Intended to compete with the famous ChatGPT, this language model (or large language model in English – LLM) is much more advanced than Bard, Google’s previous AI. It was also presented to the press by Eli Collins (vice-president of Google DeepMind) as being their “most consistent, most talented and also most general AI model.” It’s a great promise in short, but to verify its integrity, we will have to wait a little.

In fact, it has yet to be available in France. Offered only in English for the moment, it is deployed in 170 countries, but those in the European Union are excluded. No specific availability date has been announced. We know that it should be launched in the European Union in 2024 and that, in the meantime, Bard will have additional conditions at the beginning of next year.

However, we still have to take an interest in this AI and present it to you in every detail.

Gemini, What Is It Actually?

Gemini is Google’s more sophisticated answer to ChatGPT. A new high-performance and multimodal language model. This means that it has not been trained solely on text and is able to process and react to different types of information, such as:

Audio
Code
Video
Of text
Images

It can respond in writing and orally, and according to Google’s press release, has “sophisticated reasoning capabilities on all types of inputs.” It can, therefore, understand and analyze from data:

A context
Emotions
Intentions
Relationships
Concepts

To achieve such a result, Google designed Gemini to be “natively multimodal.” He first “pre-trained it to process varied modalities,” and then “its effectiveness was enhanced with additional multimodal data.”

According to the first tests carried out, the effectiveness of this AI has been demonstrated in various fields, including mathematics, physics, law, medicine, and history. In other words, it is a language model with unique capabilities and remarkable performance. It is, therefore, much more developed than Bard, which was launched by Google at the beginning of 2023 and is proving revolutionary. For example, it can:

Generate images, videos, sounds, or graphics from a few-word description;
Writing song lyrics, stories, or jokes;
Provide precise, clear, and relevant answers to questions on various subjects;
Translate words and sentences into many long ones;
Identify objects and animals in drawings;
Play music;
Reason about complex issues.

Its capabilities, therefore, exceed, on paper, those of ChatGPT at present.
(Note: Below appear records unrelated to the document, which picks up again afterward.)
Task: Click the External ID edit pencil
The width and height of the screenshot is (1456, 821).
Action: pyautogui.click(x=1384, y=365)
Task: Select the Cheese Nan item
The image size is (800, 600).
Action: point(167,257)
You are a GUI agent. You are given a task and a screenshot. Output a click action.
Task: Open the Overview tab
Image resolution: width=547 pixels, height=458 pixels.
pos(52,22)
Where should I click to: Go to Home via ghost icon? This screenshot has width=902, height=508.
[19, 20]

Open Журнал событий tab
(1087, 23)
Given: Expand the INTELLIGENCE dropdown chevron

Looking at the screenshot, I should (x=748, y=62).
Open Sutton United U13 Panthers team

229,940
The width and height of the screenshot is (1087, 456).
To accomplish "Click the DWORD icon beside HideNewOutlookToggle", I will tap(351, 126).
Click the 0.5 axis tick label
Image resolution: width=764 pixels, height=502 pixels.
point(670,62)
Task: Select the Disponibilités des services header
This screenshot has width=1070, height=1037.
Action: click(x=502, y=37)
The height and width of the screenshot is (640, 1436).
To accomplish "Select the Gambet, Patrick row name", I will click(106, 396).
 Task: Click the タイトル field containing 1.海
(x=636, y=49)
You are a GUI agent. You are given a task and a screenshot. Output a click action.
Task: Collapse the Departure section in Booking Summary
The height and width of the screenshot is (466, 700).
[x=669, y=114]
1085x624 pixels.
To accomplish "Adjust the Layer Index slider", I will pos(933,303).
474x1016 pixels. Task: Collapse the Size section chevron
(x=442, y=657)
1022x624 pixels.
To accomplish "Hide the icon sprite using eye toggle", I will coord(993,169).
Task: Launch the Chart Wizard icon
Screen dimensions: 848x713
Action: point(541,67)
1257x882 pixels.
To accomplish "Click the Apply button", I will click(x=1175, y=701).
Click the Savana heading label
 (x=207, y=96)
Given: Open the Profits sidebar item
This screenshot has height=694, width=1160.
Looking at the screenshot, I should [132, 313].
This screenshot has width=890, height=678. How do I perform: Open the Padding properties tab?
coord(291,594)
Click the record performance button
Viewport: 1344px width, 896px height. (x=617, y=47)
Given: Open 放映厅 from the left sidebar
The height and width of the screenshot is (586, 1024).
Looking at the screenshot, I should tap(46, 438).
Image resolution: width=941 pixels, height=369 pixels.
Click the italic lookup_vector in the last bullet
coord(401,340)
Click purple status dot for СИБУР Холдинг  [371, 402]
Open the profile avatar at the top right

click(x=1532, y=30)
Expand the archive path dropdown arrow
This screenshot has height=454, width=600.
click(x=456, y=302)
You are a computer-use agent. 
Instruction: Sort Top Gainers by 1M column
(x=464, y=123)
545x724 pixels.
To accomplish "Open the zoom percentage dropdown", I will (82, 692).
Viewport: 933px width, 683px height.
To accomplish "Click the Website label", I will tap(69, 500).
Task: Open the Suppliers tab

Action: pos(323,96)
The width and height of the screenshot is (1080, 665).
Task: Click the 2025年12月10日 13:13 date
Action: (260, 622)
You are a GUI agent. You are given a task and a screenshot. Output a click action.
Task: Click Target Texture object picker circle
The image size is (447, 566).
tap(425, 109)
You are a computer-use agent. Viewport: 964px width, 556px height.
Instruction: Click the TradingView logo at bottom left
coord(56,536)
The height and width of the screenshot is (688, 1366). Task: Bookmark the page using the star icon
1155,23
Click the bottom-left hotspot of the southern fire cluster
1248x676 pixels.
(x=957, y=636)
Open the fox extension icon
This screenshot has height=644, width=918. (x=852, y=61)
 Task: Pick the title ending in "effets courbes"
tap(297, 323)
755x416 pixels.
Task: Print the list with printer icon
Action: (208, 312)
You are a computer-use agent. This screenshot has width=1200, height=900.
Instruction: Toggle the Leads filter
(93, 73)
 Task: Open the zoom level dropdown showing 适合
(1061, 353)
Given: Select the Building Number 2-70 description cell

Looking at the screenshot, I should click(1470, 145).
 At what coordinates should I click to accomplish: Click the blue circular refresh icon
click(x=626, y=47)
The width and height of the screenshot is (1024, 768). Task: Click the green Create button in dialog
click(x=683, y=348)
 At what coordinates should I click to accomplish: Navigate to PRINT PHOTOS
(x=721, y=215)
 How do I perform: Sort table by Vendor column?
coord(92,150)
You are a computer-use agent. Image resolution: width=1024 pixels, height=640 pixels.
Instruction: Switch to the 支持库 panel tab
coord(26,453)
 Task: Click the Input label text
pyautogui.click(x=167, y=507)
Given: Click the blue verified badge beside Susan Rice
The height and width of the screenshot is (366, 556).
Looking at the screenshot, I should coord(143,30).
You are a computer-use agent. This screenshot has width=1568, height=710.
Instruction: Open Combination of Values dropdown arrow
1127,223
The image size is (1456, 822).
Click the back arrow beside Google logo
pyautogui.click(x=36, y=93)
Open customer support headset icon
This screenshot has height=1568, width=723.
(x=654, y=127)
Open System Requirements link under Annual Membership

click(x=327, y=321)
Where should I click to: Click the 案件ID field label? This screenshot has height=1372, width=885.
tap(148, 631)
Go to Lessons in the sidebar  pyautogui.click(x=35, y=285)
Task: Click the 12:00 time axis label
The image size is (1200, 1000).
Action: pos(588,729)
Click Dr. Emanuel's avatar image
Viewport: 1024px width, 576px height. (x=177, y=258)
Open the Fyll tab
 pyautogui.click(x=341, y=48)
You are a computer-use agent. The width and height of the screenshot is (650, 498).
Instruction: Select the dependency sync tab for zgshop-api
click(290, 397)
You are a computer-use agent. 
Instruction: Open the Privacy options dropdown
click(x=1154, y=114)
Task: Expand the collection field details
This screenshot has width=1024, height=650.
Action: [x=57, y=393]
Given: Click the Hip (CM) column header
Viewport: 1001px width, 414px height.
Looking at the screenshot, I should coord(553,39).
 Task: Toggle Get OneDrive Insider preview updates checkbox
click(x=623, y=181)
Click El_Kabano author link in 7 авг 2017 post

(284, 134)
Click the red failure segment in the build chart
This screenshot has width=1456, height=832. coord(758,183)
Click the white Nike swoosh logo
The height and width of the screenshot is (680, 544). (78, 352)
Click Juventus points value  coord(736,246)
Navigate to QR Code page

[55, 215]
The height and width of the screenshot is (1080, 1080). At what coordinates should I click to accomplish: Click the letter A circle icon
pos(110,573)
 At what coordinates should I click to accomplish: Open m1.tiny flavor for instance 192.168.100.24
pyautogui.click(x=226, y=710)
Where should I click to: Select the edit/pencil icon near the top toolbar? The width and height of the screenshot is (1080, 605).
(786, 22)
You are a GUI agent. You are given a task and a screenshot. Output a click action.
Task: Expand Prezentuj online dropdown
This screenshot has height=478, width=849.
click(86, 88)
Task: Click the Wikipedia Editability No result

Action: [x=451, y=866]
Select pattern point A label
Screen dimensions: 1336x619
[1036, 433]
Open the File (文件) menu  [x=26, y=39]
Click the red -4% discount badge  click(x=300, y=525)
The Three Versions Offered By Google

This multimodal language model comes in 3 versions, which are optimized for specific tasks—new proof of the power and performance of Gemini.Three distinct models, therefore, to meet different needs and uses Ultra, Pro, and Nano.

Gemini Ultra

The Ultra version is the most powerful and most complete. She can handle really complex tasks and has a very in-depth ability to understand different data. This version is primarily intended for uses requiring advanced reasoning and analysis (scientific research, for example). Usually, it should be integrated into Google Bard Advanced in early 2024 after testing with customers, developers, partners, and cybersecurity experts.

Gemini Pro

The Pro version of Gemini is characterized by its versatility and increased performance on a wide range of tasks. It is ideal for general applications (data analysis, software development, for example) and is already integrated into Bard (except in Europe).

Gemini Nano

The Nano version is the lightest. It was developed for tasks on mobile devices and other resource-constrained equipment. It is suitable for applications operating in real-time, such as intelligent responses and AI functionalities present in connected devices and smartphones. For example, we already found it on Google’s Pixel 8 Pro, which was released in October 2023. It can, in particular, be used to generate automatic responses (in English) in the WhatsApp application. With these three models, Google highlights the flexibility of its AI.

Also Read: Five Ways To Earn With ChatGPT

Multimodality At The Heart Of This Technology

With Gemini, the Californian company wants to take its revenge on OpenAI and its famous ChatGPT. It must be said that its launch and its success took Google by surprise. The arrival of ChatGPT absolutely did not go unnoticed around the world and was a real revolution.

Google reacted as quickly as possible by announcing the launch of Bard in early 2023 in certain countries (in July 2023 in France). But we must recognize that its capabilities are limited, and coming from Google, we expected better. With Gemini, it’s done. Its performance is on par with previous innovations from the American firm, if not superior.

A Breakthrough In AI

Indeed, Google has equipped this AI with very advanced and innovative multimodal capabilities. This is one of its notable differences from ChatGPT. And this multimodality makes Gemini particularly effective. Moreover, according to Google, during training, this language model displayed a performance that “far exceeds that of existing models.”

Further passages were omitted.